One summer I worked in a warehouse moving freight onto trucks. It was a simple job of moving stuff from one truck that had just arrived onto another truck that was about to leave. We were measured by the weight of what was moved and how fast we could move it. The more weight we moved and the faster we moved it, the more money we made. And, like my fellow loaders, money was pretty much all that mattered. So we scurried around the warehouse moving freight as fast as we could – that’s what we were incented to do. We loaded pallets of steel on top of stereos. We stacked pallets of glassware so high it was sure to tip over. We didn’t think too much about what would happen when the loaded truck arrived at the final location. Insurance costs and damage must have been through the roof. The incentives instructed our behavior and, although I am now embarrassed by it, we “gamed” the system. A bunch of people were later fired for excessive damage to freight.
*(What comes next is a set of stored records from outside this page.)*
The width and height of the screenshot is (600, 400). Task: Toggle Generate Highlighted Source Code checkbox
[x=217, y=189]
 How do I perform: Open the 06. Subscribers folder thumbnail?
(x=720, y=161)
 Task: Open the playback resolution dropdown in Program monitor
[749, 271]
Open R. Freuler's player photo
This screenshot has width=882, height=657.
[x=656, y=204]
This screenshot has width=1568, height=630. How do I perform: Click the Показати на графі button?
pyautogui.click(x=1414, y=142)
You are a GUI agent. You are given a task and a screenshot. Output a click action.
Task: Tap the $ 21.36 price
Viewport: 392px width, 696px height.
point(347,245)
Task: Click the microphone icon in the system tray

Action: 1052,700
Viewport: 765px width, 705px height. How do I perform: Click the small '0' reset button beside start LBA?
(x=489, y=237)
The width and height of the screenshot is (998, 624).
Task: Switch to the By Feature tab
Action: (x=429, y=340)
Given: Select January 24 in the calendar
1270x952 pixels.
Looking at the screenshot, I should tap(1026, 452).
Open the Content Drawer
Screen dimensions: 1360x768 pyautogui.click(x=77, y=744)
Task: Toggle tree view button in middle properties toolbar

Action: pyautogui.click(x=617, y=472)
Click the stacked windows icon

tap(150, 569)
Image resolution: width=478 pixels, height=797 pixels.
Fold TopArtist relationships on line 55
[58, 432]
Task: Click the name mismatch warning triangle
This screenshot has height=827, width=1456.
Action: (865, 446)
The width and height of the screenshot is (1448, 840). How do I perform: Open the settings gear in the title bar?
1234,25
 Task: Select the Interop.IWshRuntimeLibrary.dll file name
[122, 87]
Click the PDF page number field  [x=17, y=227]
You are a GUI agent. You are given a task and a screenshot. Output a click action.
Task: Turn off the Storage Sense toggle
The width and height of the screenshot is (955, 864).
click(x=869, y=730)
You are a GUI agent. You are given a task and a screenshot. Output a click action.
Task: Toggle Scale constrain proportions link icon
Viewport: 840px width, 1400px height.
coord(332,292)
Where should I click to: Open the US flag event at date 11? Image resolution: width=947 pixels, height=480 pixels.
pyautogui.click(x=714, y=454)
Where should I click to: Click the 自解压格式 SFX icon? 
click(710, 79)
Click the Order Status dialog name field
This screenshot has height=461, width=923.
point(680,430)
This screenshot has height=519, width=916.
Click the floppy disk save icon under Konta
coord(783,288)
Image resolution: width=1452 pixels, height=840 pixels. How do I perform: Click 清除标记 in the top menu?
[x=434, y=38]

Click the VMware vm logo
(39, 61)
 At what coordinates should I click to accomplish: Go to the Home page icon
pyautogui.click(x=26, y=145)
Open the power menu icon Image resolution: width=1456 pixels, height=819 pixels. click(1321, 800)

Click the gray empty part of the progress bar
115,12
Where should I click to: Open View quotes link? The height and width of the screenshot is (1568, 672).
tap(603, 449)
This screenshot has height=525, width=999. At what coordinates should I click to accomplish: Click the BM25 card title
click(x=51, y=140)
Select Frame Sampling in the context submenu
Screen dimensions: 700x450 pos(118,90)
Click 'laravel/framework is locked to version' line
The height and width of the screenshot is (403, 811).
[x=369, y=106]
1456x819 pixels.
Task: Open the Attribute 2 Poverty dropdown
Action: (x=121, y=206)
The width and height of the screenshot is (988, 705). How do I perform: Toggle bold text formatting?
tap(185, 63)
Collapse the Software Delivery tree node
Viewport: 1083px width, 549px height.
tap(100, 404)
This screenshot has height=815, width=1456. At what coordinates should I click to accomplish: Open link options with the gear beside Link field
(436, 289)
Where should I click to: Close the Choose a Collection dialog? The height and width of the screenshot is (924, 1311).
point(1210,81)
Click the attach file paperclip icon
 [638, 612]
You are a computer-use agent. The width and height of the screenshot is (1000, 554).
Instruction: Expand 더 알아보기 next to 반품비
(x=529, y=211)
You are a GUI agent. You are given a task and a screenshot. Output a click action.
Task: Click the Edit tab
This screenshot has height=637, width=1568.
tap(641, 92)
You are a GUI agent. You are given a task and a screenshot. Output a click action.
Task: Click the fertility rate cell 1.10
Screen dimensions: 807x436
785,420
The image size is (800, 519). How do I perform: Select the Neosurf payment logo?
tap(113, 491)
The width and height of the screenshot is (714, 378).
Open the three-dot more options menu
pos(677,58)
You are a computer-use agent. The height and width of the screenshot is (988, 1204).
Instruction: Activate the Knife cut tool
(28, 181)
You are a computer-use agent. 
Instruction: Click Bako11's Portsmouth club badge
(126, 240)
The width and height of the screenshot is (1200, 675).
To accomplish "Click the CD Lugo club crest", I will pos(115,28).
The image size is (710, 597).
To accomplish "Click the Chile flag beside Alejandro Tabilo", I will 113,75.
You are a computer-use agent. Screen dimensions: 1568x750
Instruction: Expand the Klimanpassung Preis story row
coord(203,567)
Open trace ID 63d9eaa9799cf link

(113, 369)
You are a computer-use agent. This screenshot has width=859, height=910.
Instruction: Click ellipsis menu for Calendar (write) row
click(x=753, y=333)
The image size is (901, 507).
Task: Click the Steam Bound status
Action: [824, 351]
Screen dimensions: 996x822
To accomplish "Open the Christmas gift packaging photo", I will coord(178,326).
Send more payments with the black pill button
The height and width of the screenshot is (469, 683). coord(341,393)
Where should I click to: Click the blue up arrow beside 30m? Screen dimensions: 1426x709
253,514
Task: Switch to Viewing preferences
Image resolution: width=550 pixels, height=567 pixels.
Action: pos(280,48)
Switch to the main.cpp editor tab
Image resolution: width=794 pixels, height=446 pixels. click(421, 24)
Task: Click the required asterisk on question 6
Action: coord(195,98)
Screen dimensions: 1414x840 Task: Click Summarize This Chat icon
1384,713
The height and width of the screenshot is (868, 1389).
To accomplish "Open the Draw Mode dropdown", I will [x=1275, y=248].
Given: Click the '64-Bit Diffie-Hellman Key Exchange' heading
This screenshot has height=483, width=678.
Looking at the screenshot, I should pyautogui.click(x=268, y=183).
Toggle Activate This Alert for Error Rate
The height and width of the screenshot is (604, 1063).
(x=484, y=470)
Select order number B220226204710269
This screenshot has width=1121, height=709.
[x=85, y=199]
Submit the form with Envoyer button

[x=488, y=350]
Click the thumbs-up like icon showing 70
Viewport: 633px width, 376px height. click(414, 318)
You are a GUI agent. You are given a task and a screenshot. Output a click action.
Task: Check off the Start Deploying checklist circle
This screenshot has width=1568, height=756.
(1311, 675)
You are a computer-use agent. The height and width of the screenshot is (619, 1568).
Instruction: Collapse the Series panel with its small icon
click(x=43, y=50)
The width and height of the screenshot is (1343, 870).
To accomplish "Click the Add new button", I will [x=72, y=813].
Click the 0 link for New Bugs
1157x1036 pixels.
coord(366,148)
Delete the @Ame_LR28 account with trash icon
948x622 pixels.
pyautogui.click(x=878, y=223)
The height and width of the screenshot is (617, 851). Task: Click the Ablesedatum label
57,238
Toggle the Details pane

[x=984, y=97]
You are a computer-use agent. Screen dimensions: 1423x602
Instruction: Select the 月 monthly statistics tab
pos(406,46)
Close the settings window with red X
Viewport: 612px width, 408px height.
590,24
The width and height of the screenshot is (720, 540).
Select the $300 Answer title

More than once I have been in a call center in which the customer support people are measured by the number of calls taken and the length of the call. In short, the less time spent on the call, the more likely that the goal will be reached and that incentives will kick in. It is a formula that leads to the support people hanging up on customers in order for incentives to pay out. Support people quickly figure out how to game the system at the expense of the company. And more than once, I have seen people fired in call centers after customer complaints.
Wells Fargo just recently received a $100 million penalty from the Consumer Financial Bureau, because of the illegal practices of its employees. As we have all heard the infractions include secretly opening unauthorized accounts for customers. The 5,300 Wells Fargo employees that were involved have since been fired. Wow, what a mess. Now the CEO and Chairman is forfeiting his bonus of $41 million.
The question everyone is asking is: How could so many people get caught up in such a bad thing? Try looking at the incentives.
I am not an expert on the Wells Fargo situation and the Company is full of good people…but I do know this: When there are goals that are tough to achieve and incentives that only kick in when goals are met, it’s a situation ripe for gaming.
Goals and incentives can make for a complicated equation that leads to all kinds of behaviors. Good and bad. If the incentives are off, chances are the whole organization might be tipping toward big problems. So many dashboards exist today that someone should see incentive problems early.
Setting goals with incentives that match can be magic. Make the magic work for you.